La géographie du jardin mêle plusieurs styles. À l'ouest, le tracé français, rigoureux, aligne ses plates-bandes et ses parterres devant le palais. À l'est, un jardin plus anglais laisse serpenter les allées entre grands arbres et pelouses. Le grand bassin octogonal, au centre, reste le rendez-vous préféré des enfants et de leurs voiliers en location, tradition presque inchangée depuis la fin du XIXe.
La fontaine Médicis et les orangers
Au fond d'une allée ombragée, la fontaine Médicis reste l'un des trésors discrets du Luxembourg. Construite au XVIIe siècle, restaurée sous Napoléon, elle abrite le groupe sculpté de Polyphème surprenant Acis et Galatée, à contempler idéalement en fin d'après-midi lorsque la lumière rase les ifs et allume la pierre. Non loin, l'orangerie du jardin sort chaque printemps ses palmiers, orangers et grenadiers, alignés le long des allées jusqu'à la fin octobre.
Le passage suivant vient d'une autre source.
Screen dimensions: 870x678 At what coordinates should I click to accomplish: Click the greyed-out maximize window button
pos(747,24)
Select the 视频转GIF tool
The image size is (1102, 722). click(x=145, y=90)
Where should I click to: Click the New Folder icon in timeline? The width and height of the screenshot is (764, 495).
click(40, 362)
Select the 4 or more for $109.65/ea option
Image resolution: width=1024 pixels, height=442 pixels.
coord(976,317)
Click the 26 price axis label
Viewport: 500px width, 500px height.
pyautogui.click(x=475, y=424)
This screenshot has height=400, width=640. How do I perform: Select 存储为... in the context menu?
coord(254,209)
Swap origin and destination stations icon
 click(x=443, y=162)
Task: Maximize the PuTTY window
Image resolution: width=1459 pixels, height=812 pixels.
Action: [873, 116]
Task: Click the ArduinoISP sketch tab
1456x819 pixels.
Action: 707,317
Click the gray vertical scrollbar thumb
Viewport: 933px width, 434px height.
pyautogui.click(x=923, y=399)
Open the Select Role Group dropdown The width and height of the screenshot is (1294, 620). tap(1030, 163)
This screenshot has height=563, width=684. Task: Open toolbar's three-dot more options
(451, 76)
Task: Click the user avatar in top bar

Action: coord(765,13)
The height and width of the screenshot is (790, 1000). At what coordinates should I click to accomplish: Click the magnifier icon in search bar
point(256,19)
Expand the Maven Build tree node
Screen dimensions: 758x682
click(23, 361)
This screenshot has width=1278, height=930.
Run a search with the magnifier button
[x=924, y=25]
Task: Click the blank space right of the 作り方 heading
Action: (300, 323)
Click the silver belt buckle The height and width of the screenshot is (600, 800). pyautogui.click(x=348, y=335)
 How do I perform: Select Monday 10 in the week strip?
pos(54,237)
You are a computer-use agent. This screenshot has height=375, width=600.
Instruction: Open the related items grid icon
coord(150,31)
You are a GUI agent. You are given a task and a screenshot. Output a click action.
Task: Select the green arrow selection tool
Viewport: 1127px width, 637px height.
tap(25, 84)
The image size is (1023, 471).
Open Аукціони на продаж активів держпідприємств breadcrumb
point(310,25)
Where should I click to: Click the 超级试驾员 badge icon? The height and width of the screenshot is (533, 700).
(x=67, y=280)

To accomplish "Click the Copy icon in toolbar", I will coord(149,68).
Ce détail botanique, hérité de la tradition médicéenne, explique pourquoi le Luxembourg garde en été un parfum de villa italienne posé en plein Paris.
Notre conseil : arriver dès l'ouverture, vers 7 h 30 en été, pour profiter du calme, du chant des merles et des joggeurs disciplinés qui bouclent leur tour du bassin avant d'aller travailler.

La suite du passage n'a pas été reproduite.